### Objective:
Please find every line in the records that contains the string "Viewport", matching case exactly, and copy each of those lines.

### Records for this task:
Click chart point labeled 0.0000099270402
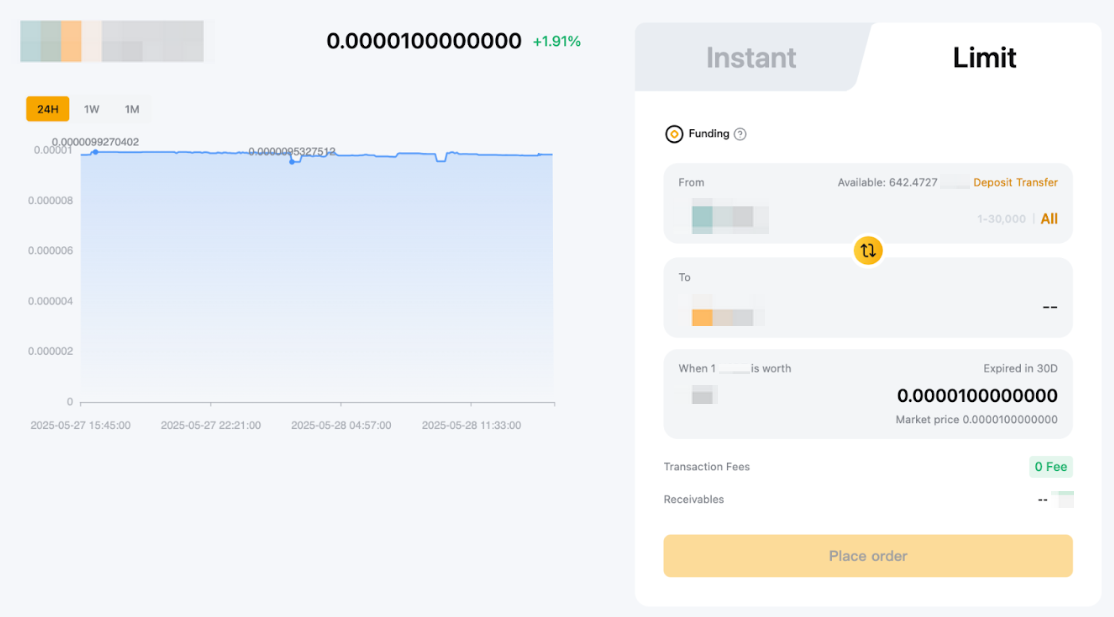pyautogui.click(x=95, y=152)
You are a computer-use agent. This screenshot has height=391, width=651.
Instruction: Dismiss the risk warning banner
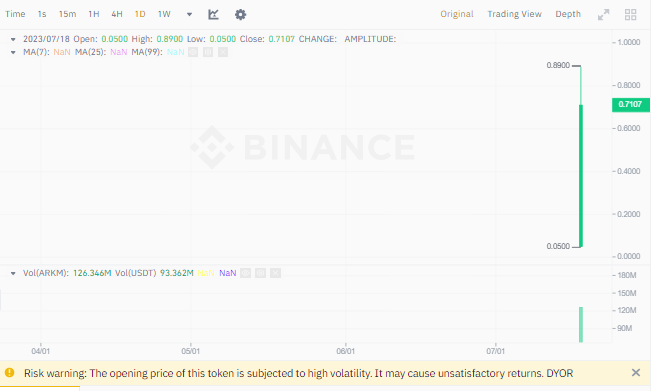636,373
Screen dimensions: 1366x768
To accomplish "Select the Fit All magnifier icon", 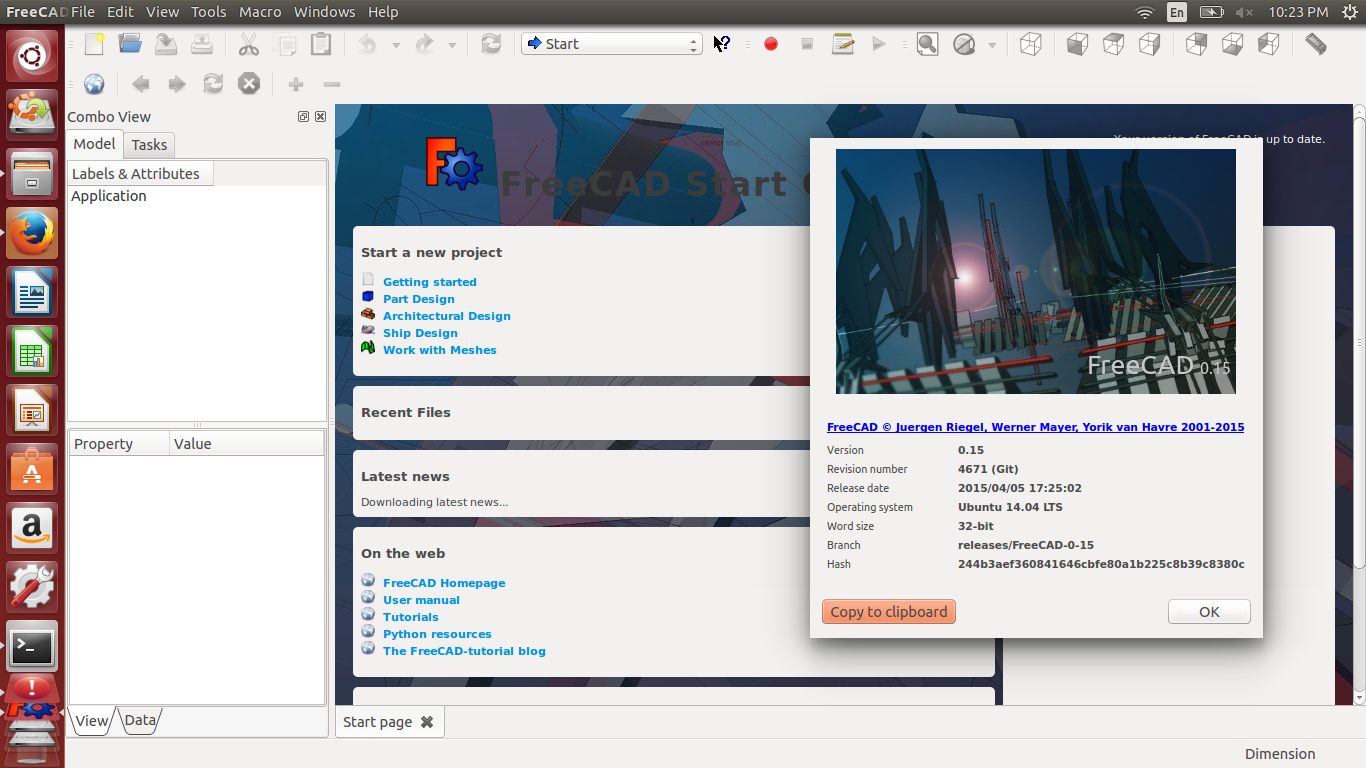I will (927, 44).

--

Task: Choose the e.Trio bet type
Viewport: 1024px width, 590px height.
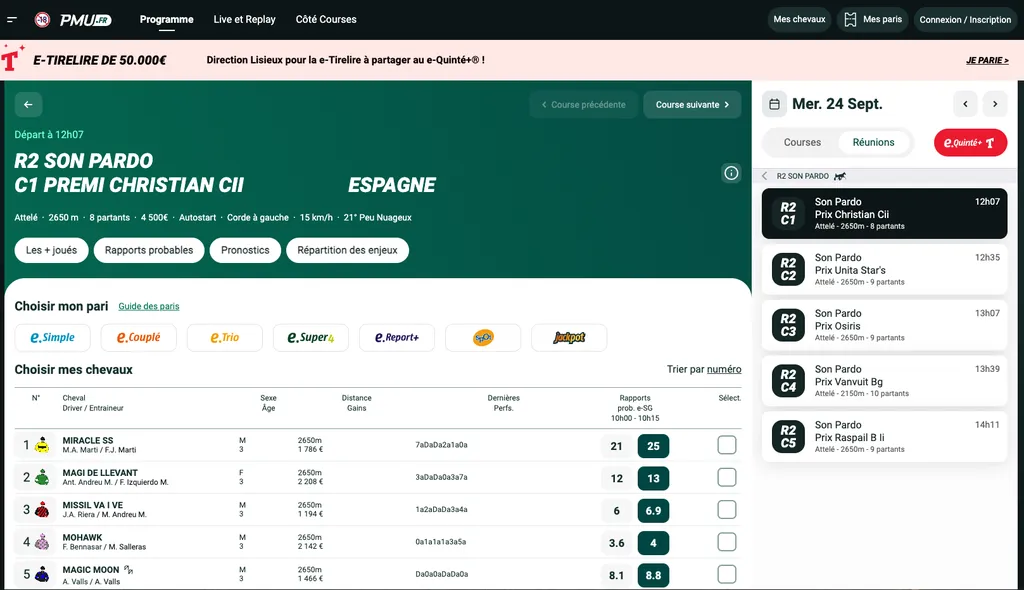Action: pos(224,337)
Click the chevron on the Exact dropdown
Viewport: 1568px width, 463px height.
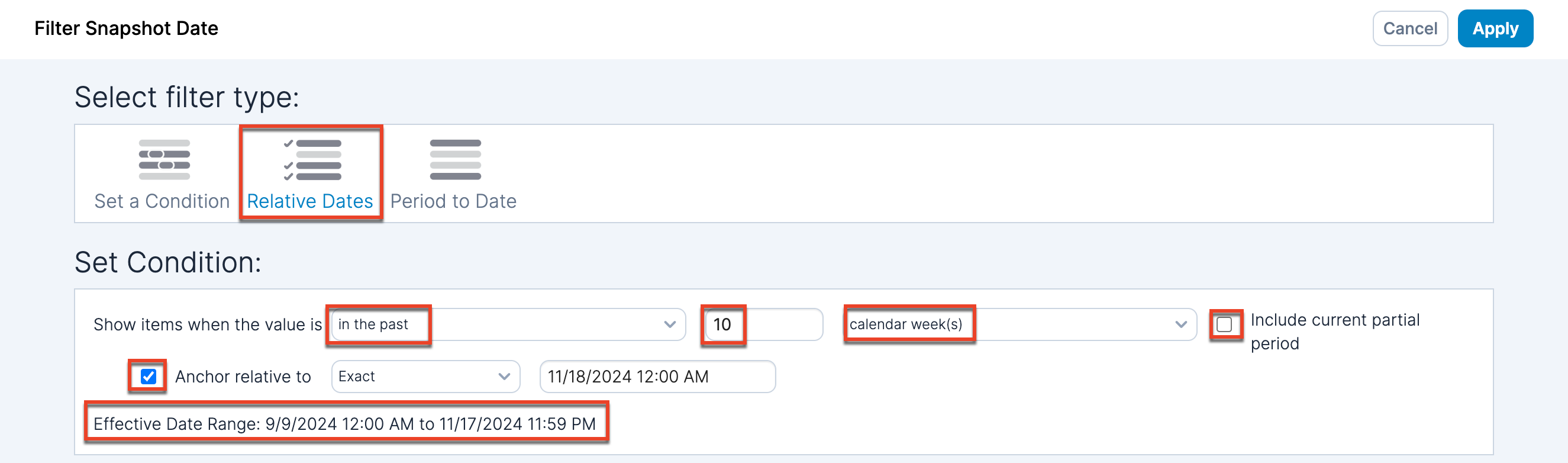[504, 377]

### Complete response:
Viewport: 1024px width, 590px height.
Viewport: 1568px width, 463px height.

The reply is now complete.